■ **REQUESTS**:
1/ Copy the Skerryvore lighthouse passage word for word, from "Alan Stevenson's painstaking" to "committee was persuaded.".
2/ Resume the account of building the Skerryvore lighthouse, picking up right after its final sentence.

On 4 July 1840, the seventh Duke of Argyll laid the first granite block of what would become the tallest lighthouse in Scotland onto a rock that measured 280 square feet at low tide. Around him in every direction, for eight miles, the sea hid more than 130 named hazards - a barrier of metamorphic remnants stretching south-westwards from Skerryvore proper, the Great Skerry, Sgeir Mhor in Gaelic. Between 1790 and 1844, more than thirty ships were known to have been wrecked here. Robert Stevenson had recommended a beacon in 1804. His son Alan, aged thirty when the project was finally entrusted to him, would spend the next six summers giving him one.
Alan Stevenson's painstaking 1834 survey of the reef told him the truth about what the project would demand. There was essentially no choice of location - the single largest area of usable rock at low tide was a patch of 280 square feet. Wave-pressure readings indicated that any tower would have to withstand forces of 6,000 pounds per square foot. Cast-iron or bronze towers had been proposed by others; Robert Stevenson dismissed them out of hand. The light, the elder Stevenson wrote, would have to be granite, and the granite would have to be massive enough that it could not be moved. The Northern Lighthouse Board's commissioners hesitated. They were facing a projected cost of 63,000 pounds, a fortune even for a Lighthouse Board, and they set up a Skerryvore Committee to visit the rock by steamer. On the way back, a fire broke out in the steamer's boiler room. The committee was persuaded.
Construction logistics at Skerryvore were a separate engineering problem from the lighthouse itself. The rock lay 11 nautical miles south-west of Tiree, 50 miles from the mainland, and on most days could not be safely landed on at all. The first season, 1838, was spent installing a six-legged wooden barrack - a forty-man bunkhouse on stilts - in holes blasted out of the rock. Work ran 16 hours a day between 4 am and 8 pm. Many of the men preferred sleeping on the damp rock to riding out the pitching anchored sailing-vessel Pharos. By 11 September the barrack legs were in but the upper structure was not. Two months later Stevenson received a letter from the storekeeper at Hynish: 'Dear Sir, I am extremely sorry to inform you that the barrack erected on Skerryvore Rock has totally disappeared.' Stevenson hired a boat to inspect the damage that same day and resolved to rebuild, identically but stronger.

■ **GIVEN RECORDS**:
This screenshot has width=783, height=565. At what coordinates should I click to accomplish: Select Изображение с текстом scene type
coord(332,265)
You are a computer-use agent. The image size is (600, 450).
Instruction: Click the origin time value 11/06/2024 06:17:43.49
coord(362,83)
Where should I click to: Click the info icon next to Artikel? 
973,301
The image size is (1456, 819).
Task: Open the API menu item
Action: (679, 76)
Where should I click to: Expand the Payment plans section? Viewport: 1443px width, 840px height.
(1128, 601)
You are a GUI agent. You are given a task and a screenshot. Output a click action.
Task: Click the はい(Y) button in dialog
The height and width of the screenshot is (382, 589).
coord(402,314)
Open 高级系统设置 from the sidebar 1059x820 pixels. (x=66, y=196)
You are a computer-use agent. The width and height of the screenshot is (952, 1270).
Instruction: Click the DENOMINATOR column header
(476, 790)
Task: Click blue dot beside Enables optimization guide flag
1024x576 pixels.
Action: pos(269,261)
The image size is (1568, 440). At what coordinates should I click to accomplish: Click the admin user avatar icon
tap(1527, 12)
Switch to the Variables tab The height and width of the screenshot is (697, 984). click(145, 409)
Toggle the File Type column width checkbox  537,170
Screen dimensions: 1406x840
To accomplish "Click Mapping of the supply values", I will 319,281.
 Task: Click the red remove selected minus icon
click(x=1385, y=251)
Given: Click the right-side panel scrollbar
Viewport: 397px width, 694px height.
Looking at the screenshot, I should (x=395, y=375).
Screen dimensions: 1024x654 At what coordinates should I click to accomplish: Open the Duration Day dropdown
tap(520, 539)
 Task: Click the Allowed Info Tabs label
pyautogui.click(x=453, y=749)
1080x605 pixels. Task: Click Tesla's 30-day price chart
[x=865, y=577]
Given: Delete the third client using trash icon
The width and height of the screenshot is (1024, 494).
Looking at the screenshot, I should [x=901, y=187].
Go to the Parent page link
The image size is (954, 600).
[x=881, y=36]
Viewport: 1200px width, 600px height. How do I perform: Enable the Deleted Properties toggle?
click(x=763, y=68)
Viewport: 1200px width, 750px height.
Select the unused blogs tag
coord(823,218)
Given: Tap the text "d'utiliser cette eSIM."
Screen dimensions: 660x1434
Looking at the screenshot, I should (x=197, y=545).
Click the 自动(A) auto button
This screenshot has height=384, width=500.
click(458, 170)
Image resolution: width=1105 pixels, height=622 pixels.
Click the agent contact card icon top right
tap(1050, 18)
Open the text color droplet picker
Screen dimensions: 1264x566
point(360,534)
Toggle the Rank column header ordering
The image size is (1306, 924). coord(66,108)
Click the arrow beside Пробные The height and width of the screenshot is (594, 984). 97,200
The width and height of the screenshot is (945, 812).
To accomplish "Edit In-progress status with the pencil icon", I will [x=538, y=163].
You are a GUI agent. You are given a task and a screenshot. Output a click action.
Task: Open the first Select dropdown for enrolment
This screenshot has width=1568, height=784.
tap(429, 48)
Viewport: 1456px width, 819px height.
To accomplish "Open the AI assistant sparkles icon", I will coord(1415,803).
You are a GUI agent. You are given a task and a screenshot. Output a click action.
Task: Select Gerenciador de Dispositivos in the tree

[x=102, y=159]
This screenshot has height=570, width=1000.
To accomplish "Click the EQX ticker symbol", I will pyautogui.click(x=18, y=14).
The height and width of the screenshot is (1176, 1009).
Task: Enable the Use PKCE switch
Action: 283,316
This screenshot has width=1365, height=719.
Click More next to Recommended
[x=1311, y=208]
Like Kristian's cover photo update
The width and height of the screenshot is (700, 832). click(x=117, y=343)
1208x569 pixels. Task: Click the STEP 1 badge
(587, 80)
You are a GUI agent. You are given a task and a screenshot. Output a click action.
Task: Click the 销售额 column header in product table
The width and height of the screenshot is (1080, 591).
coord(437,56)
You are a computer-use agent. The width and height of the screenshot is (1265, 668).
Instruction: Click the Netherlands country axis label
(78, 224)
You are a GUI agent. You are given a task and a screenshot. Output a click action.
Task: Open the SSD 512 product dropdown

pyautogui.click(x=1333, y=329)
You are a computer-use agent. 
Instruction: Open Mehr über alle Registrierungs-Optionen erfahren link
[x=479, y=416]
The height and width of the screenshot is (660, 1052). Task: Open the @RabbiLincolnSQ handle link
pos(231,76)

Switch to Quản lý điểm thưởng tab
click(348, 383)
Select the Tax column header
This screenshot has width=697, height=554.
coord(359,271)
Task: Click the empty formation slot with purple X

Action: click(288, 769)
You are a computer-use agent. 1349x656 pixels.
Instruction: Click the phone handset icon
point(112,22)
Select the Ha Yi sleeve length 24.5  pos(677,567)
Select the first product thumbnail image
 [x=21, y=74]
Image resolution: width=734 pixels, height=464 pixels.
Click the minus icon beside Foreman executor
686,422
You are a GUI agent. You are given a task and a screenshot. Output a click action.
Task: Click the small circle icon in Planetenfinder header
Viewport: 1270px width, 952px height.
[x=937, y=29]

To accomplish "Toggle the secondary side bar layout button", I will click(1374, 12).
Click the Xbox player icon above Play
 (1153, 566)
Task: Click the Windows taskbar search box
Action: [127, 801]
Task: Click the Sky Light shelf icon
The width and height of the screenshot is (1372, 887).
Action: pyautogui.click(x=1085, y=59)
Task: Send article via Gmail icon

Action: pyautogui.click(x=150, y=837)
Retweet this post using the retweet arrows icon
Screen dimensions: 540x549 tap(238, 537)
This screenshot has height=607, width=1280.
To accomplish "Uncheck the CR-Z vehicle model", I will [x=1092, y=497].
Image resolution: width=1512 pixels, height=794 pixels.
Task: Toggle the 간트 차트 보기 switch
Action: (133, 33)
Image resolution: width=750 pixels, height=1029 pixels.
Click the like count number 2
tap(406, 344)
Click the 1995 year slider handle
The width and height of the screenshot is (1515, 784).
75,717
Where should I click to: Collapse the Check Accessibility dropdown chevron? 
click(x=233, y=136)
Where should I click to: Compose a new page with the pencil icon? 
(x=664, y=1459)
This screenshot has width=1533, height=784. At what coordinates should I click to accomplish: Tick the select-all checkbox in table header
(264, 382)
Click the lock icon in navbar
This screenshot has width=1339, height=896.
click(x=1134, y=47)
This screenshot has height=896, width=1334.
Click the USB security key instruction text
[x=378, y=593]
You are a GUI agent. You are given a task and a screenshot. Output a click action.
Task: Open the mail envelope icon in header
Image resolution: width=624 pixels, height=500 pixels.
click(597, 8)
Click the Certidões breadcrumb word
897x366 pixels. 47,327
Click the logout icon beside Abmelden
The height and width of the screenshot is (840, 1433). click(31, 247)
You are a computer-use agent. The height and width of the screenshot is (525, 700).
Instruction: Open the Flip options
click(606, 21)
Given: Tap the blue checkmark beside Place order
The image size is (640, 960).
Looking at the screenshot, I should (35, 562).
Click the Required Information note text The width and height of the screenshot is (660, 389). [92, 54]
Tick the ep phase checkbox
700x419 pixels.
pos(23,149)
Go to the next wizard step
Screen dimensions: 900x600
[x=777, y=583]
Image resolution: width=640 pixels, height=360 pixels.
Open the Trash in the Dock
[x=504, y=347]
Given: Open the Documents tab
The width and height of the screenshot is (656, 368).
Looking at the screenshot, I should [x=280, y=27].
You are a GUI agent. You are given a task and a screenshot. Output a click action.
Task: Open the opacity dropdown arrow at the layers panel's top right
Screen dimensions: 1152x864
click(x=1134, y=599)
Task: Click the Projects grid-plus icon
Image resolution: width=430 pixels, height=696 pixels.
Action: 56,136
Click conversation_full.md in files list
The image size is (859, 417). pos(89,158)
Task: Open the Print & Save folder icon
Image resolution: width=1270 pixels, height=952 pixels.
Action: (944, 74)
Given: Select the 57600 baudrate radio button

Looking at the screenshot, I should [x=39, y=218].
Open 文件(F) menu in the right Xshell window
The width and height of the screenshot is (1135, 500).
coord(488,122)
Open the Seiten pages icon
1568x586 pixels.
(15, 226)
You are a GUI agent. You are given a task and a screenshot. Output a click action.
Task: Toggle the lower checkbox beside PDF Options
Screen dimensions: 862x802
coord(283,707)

■ **IN RESPONSE**:
1/
Alan Stevenson's painstaking 1834 survey of the reef told him the truth about what the project would demand. There was essentially no choice of location - the single largest area of usable rock at low tide was a patch of 280 square feet. Wave-pressure readings indicated that any tower would have to withstand forces of 6,000 pounds per square foot. Cast-iron or bronze towers had been proposed by others; Robert Stevenson dismissed them out of hand. The light, the elder Stevenson wrote, would have to be granite, and the granite would have to be massive enough that it could not be moved. The Northern Lighthouse Board's commissioners hesitated. They were facing a projected cost of 63,000 pounds, a fortune even for a Lighthouse Board, and they set up a Skerryvore Committee to visit the rock by steamer. On the way back, a fire broke out in the steamer's boiler room. The committee was persuaded.

2/
On Tiree's south-west corner, the village of Hynish became Skerryvore's mainland base. Granite blocks quarried on Mull were brought to Hynish to be cut and shaped before being shipped out to the reef. Several keepers' cottages were built in 1844 from the same stone, alongside a massive pier and a tall granite signal tower so that the keepers on Skerryvore could communicate with the shore. Stevenson noted that the hive of activity at Hynish contrasted with the desolation and misery he imagined to be the lot of the surrounding population - a remark that lands awkwardly today but reflected, accurately enough, what he was seeing. Tiree in the 1840s was in the run-up to the Highland Potato Famine; the islanders were in considerable hardship and would shortly be deeper in it. The lighthouse project paid wages. For a few hundred families it made the difference.
Between April 1839 and June 1840, 4,300 granite blocks were quarried from Mull, shipped to Hynish, hammered and chiselled into shape, and ferried out to the reef. A single block could take 320 worker-hours to complete. The largest was 23 inches square at the base; the smallest was carved to within a millimetre of its specified dimensions. The summer of 1840 saw up to 95 blocks a day arrive on the rock; by the autumn 800 tons of granite stood 8 feet high. The tower rose through 1841 and 1842. The last block was laid in July 1842. Stevenson chose a hyperbolic curve for the tower's outline for aesthetic reasons - 'No philistine,' as Wikipedia drily notes - and his nephew Robert Louis Stevenson, who would grow up to write Treasure Island and Kidnapped, called the result 'the noblest of all extant deep-sea lights.' At 156 feet high with walls 9.5 feet thick at the base, Skerryvore remained the tallest and heaviest lighthouse anywhere in the world for some years.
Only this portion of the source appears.